Anscheinend spiegelt sich etwas davon in meinem Gesicht wider, denn Tim runzelt die Stirn noch stärker als zuvor und scheint sich zu überlegen, ob er sagen will, was er vorhatte. Stattdessen sagt er:
„Wir müssen Ruslana aus dem Kindergarten abholen. Ich kann dich doch nicht allein hier lassen, oder? Du machst nichts Dummes, oder?“
Ich muss fast lachen.
Sagt er das jetzt zu mir? Von Dummheiten...
Ich möchte so gerne etwas Sarkastisches erwidern, aber ich halte mich zurück.
„Fahr vorsichtig“, sage ich stattdessen neutral.
Schließlich fährt er meine Tochter mit seinem Auto. Ohne mich. Deshalb sage ich auch nichts. Wer weiß, was nach seinen Versprechungen passiert... Vielleicht nimmt er sie wirklich mit und bringt sie nicht zurück?
Tim nickt. Er will noch etwas sagen, schweigt aber schließlich. Stattdessen dreht er sich endlich um und geht.
Ich atme laut aus, lehne mich zurück und schließe die Augen.
Trotz meiner Entschlossenheit schwirren mir immer noch alle möglichen Gedanken durch den Kopf. Ich kann immer noch nicht glauben, dass das alles mir passiert ist. In Wirklichkeit. Dabei hat Tim mich heute Morgen noch so liebevoll angelächelt, bevor er gegangen ist, mich so zärtlich geküsst, dass mein Herz stehen geblieben ist, mir seine Liebe gestanden... Und ich war so glücklich! Und jetzt möchte ich heulen, mir ist so schlecht und übel.
Wofür? Wofür das alles?
Warum hat er es mir nicht einfach gesagt, wenn er mich satt hatte? Warum hinter meinem Rücken? Womit habe ich das verdient?
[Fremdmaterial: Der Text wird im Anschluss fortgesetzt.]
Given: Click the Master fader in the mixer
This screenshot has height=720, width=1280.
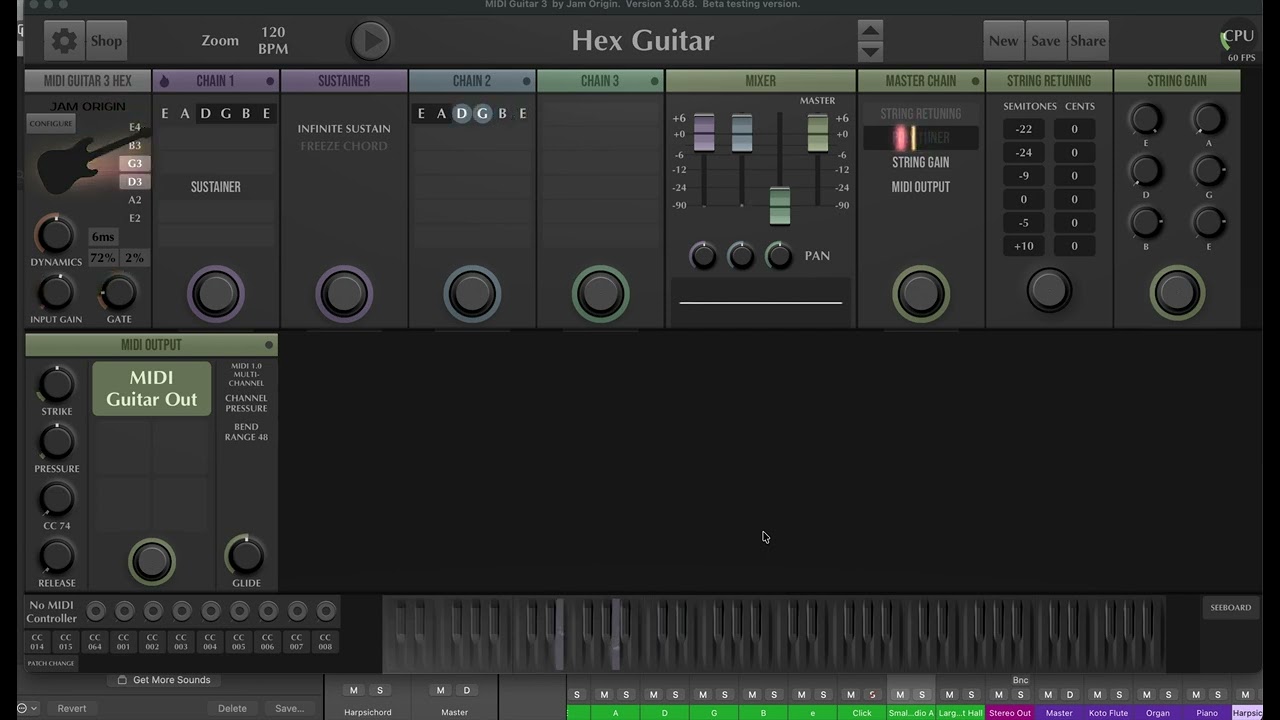Looking at the screenshot, I should (x=817, y=133).
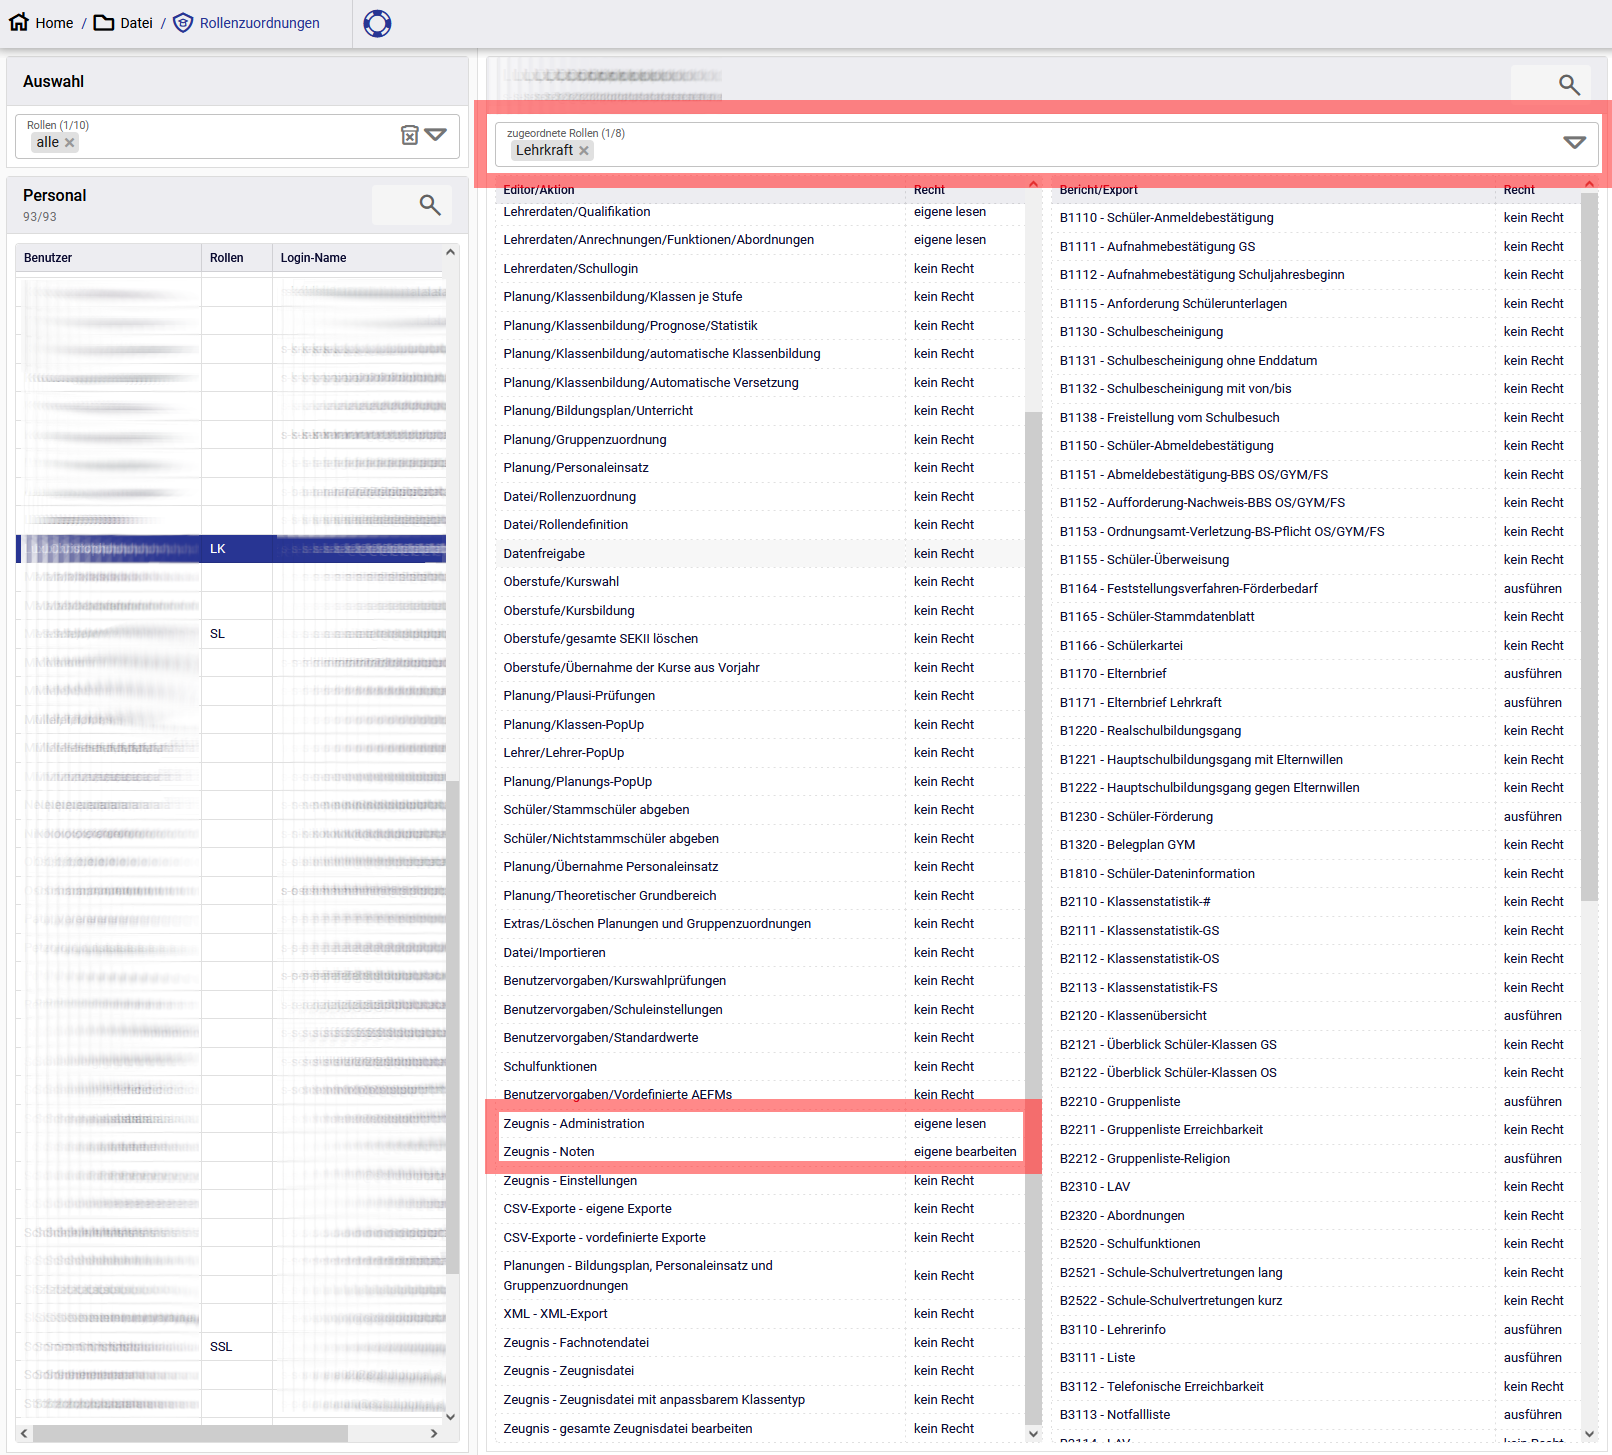
Task: Clear the Rollen filter with the trash icon
Action: [x=409, y=135]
Dumme Fragen, von denen ich nicht einmal sicher bin, ob ich die Antworten wissen will. Wenn ich doch nur meine Erinnerung mit einem Fingerschnippen löschen könnte. Einmal und alles vergessen.
Ein Anruf lenkt mich von meinen utopischen Gedanken ab.
„Ist das wahr?”, hört man Rimmas aufgeregte Stimme aus dem Hörer. „Lässt du dich wirklich von deinem Oligarchen scheiden?”
Meine Freundin aus Kindertagen ist sichtlich emotional aufgewühlt und verfällt immer wieder in einen falschen Tonfall. Sie ist noch schlimmer als ich.
„Woher weißt du das?“, frage ich überrascht.
„Ist das alles, was dich gerade interessiert?“, fragt sie sarkastisch.
Im Großen und Ganzen...
„Woher weißt du das?“
Sag bloß nicht, dass sie jetzt auch anfängt, mir das auszureden! Oder noch schlimmer... Sie weiß von Tims Affären, hat aber nichts gesagt...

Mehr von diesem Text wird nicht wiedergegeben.